I found out that Elsevier's Scopus currently has a mistake in its database - it doesn't include me as the second author of my most cited paper (300x cited according to Google Scholar):
"P53 Mutations Are Associated with 17p Allelic Loss in Grade II and Grade III Astrocytoma
Author not in list! von Deimling, A. Louis, D.N. Chung, R.Y. Seizinger, B.R. Wiestler, O.D."
After sending two requests to correct this mistake they will now check it again and, if found true, they promis to correct it within four weeks.
I am wondering:
- how could such a mistake happen?
- is it reasonable to beleive that this mistake is from the beginning of Scopus?
- could such a mistake, which diminishes my number of citations and my h-index significantly, i.e. about 20-30%, and probably since several years, harm a scientists career? Universities and putative employers, or VC investors, may just use Scopus (and Scopus dependent, then similarly wrong databases, like Orcid) to check a future employee and see that, perhaps, there is someone a little bit better on such (questionable) data on the citations and h-index.

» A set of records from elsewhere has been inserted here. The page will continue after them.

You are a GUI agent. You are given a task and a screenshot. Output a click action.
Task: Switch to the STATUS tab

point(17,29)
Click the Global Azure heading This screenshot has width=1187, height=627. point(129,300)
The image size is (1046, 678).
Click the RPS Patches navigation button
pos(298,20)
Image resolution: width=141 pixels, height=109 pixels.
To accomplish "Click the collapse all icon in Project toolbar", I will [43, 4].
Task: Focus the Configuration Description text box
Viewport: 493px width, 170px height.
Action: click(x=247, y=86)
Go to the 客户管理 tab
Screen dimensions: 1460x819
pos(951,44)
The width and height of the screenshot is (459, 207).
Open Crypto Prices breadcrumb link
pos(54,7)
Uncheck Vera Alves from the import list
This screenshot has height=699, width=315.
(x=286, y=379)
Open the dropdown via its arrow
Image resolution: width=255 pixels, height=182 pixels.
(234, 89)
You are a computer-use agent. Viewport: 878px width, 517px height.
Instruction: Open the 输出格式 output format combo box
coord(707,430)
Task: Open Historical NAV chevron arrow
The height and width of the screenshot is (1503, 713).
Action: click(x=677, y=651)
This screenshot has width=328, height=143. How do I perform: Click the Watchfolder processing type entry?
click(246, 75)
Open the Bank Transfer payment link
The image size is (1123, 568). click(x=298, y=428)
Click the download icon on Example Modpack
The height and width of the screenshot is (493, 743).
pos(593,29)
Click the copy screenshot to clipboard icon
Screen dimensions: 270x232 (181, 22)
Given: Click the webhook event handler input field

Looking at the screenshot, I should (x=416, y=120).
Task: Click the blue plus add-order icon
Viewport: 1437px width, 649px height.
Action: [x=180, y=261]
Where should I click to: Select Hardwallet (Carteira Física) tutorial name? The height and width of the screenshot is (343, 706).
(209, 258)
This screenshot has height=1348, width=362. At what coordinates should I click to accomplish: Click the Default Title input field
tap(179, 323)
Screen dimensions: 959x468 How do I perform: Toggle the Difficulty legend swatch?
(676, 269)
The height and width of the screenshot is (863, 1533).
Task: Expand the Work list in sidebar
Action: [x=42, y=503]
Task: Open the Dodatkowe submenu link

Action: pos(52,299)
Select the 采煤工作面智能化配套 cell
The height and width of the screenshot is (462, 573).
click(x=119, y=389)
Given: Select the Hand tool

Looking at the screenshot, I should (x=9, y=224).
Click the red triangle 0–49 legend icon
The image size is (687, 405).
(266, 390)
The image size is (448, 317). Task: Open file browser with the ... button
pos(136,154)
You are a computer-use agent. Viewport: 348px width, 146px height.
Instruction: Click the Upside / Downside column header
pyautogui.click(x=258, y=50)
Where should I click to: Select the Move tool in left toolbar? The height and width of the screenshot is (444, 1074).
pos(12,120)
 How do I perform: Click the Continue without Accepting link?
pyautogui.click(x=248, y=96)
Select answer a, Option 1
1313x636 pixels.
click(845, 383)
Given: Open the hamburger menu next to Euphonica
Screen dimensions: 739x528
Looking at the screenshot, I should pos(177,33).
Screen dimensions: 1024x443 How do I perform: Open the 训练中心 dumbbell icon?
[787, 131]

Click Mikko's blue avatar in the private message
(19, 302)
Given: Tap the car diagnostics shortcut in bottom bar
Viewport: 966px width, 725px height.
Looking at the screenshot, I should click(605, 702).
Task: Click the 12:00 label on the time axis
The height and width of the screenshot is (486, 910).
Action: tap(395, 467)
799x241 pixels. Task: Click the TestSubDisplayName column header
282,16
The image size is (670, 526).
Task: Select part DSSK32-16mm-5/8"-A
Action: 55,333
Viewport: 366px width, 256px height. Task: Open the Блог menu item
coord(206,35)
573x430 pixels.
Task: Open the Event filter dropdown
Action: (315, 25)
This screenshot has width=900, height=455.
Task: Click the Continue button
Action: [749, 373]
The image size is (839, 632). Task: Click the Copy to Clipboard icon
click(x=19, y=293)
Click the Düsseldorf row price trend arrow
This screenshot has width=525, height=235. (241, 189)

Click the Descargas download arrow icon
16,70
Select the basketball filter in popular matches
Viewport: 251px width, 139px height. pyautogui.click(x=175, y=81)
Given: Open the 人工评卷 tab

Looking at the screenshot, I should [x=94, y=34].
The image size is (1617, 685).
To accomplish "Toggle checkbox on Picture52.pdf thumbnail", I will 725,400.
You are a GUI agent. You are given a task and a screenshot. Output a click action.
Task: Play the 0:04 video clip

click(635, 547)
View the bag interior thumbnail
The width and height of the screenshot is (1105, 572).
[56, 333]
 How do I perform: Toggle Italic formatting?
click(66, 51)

- surprisingly, I was able to correct the missing publication in several other databases manually, including Orcid, but Orcid didn't change the citations and the h-index: I had to learn they now use the correct citation with me as second author, but just take the (wrong) data of much too less citations (800 instead of 1300) and a too low h-index (11 instead of 14, OK that is not much, but there is a difference).
- I know from competing biophysicists, that they usually do not cite one of my quite different papers, in my view a rather good start for a Nobel prize (Eibl and Benoit) - and that is their scientific choice not to cite the first of such a crazy experiment, but how can a neutral database accidentally mess up with an author?
- PubMed got it right, why can't Scopus not just use PubMed?